Influence of the immobilisation process on the activity of β-galactosidase bound to nylon membranes grafted with glycidyl methacrylate Part 2.: Non-isothermal behaviour

beta -Galactosidase was immobilised via diazotisation or condensation on nylon membranes, chemically grafted with glycidyl methacrylate (GMA) and having identical physical transport properties, such as hydraulic and thermoosmotic permeabilities. Immobilisation by diazotisation involves the binding of the enzyme to the activated membranes through the tyrosine residues of the macromolecule, while immobilisation by condensation occurs through arginine residues. The performance of both membranes types was studied as a function of substrate concentration, average temperature and temperature gradients in a bioreactor operating under non-isothermal conditions. Both membrane types exhibit apparent K-m values of the immobilised form higher than that of the free enzyme. Under non-isothermal conditions the apparent K-m of the immobilised beta -galactosidase approached values more close to that of the, free enzymes recovering in this way the loss of affinity consequent to the immobilisation process. Moreover, membranes obtained via diazotisation resulted more efficient than those obtained via condensation, showing higher percentage activity increases with respect to all the experimental variables studied.

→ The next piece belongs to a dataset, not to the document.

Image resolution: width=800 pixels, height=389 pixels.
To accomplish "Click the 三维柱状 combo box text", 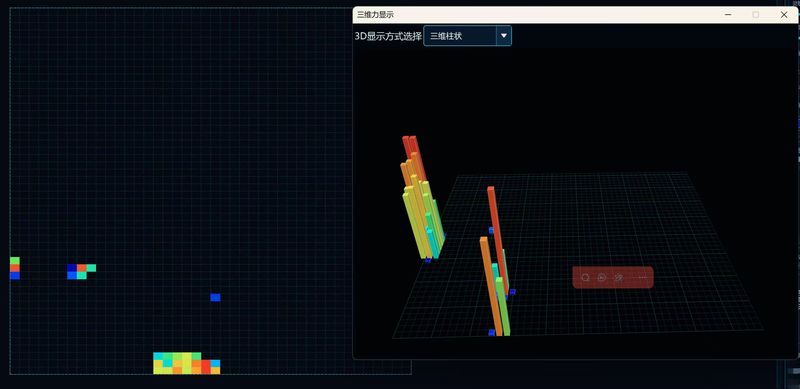I will coord(446,36).
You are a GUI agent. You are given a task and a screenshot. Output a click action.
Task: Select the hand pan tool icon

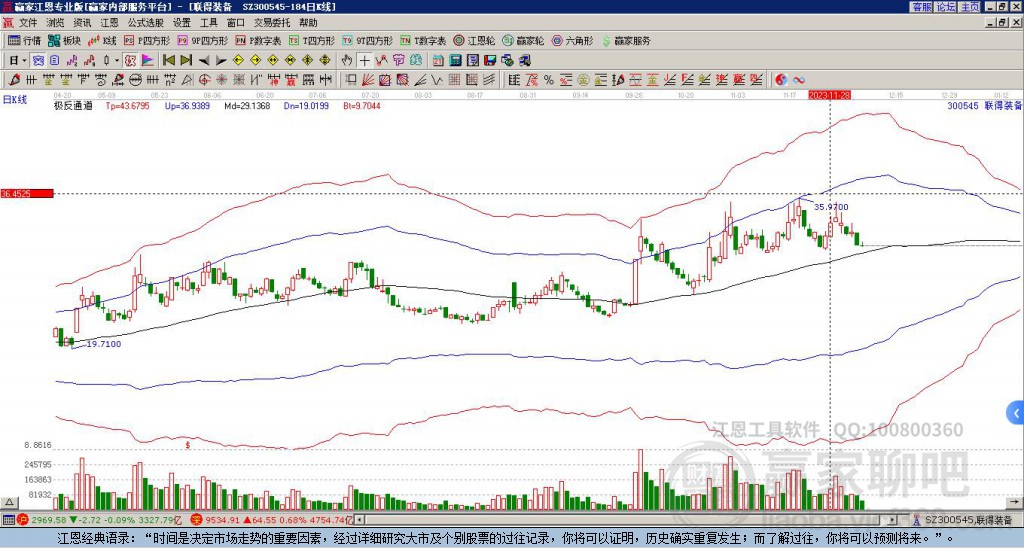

This behaviour has been attributed to the different immobilisation technique, since the multipoint enzyme attachment through the arginine residues of the macromolecule affects the catalytic structure of the catalytic site more than the attachment by diazotisation. Activity increases under non-isothermal conditions were found to decrease with the increases of substrate concentration and average temperature. The values of the yield increases with 1 degreesC of temperature difference across both catalytic membranes confirm the useful employment of the technology of the non-isothermal bioreactors in productive biotechnological processes. (C) 2001 Published by Elsevier Science B.V.